Having you been living under a rock for the last 10 years?
Everybody seems to be focusing on the actual outcome while ignoring the more disconcerting meta-problem: how in the world _could_ an AI have been trained that would produce a black Albert Einstein? What was it even trained _on_? This couldn't have been an accident, the developers had to have bent over backwards to make this happen, in a really strange way.
This isn't very surprising if you've interacted much with these models. Contrary to the claims in the various lawsuits, they're not just regurgitating images they've seen before, they have a good sense of abstract concepts and can pretty easily combine ideas to make things that have never been seen before.
This type of behavior has been evident ever since DALL-E's horse-riding astronaut [0]. There's no training image that resembles it (the astronaut even has their hands in the right position... mostly), it's combining ideas about what a figure riding a horse looks like and what an astronaut looks like.
Changing Albert Einstein's skin color should be even easier.
[0] https://www.technologyreview.com/2022/04/06/1049061/dalle-op...
I don't think "just" is what the lawsuits are saying. It's the fact that they can regurgitate a larger subset (all?) of the original training data verbatim. At some point, that means you are copying the input data, regardless of how convoluted the tech underneath.
Fair, I should have said something along the lines of "contrary to popular conception of the lawsuits". I haven't actually followed the court documents at all, so I was actually thinking of discussions in mainstream and social media.
I thought you were going to say anti-white racism.
I think they did? It's definitely unclear but after looking at it for a minute I do read it as referring to racism against white people.
I thought he was saying that diversity efforts like this are "platitudes" and not really addressing the root problems. But also not sure.
That's a bogeyman. There's racism for sure, especially since 44 greatly rejuvenated it during his term, but it's far from systematic.
DEI isn't systemic? It's racism as part of a system.
sounds too close to "nice guy", that is why "spicy". Nice guys finish last... Yea, people broke "nice" word in general.
I had the same problem while designing an AI related tool and the solution is simple: ask the user a clarifying question as to whether they want a specific ethnic background or default to random.
No matter what technical solution they come up with, even if there were one, it will be a PR disaster. But if they just make the user choose the problem is solved.
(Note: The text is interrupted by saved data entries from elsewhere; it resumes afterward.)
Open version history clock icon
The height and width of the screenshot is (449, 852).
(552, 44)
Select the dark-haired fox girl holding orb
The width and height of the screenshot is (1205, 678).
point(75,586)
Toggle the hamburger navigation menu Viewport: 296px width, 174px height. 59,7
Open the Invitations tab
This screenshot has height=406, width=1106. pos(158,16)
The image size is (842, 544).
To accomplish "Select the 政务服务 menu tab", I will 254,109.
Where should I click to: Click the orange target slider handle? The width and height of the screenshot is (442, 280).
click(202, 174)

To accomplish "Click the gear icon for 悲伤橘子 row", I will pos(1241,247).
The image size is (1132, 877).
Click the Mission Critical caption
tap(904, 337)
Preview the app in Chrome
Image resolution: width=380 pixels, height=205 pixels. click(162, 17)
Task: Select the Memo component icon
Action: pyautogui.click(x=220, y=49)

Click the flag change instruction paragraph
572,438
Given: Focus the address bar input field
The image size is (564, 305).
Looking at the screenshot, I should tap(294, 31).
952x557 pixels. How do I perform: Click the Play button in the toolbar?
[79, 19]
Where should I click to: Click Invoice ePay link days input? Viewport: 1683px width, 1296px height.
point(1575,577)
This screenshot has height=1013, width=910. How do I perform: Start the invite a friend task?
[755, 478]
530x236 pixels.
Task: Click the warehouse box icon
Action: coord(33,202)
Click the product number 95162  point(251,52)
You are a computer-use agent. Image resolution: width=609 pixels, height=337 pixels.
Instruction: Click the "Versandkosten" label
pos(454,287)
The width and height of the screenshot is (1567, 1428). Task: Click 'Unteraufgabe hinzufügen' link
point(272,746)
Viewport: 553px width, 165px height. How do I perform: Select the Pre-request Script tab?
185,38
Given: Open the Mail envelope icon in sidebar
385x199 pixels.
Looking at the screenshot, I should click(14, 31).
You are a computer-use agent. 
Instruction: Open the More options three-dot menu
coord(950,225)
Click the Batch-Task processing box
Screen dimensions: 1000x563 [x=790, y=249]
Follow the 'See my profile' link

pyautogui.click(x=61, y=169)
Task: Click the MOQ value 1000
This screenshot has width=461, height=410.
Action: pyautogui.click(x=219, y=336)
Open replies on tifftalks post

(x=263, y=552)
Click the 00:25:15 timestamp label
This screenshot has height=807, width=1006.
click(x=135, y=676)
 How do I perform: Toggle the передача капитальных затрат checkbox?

This is anti-white racism.
Plain and simple.
It's insane to see how some here are playing with words to try to explain how this is not what it is.
It is anti-white racism and you are playing with fire if you refuse to acknowledge it.
My family is of all the colors: white, yellow and black. Nieces and nephews are more diverse than woke people could dream of... And we reject and we ll fight this very clear anti-white racism.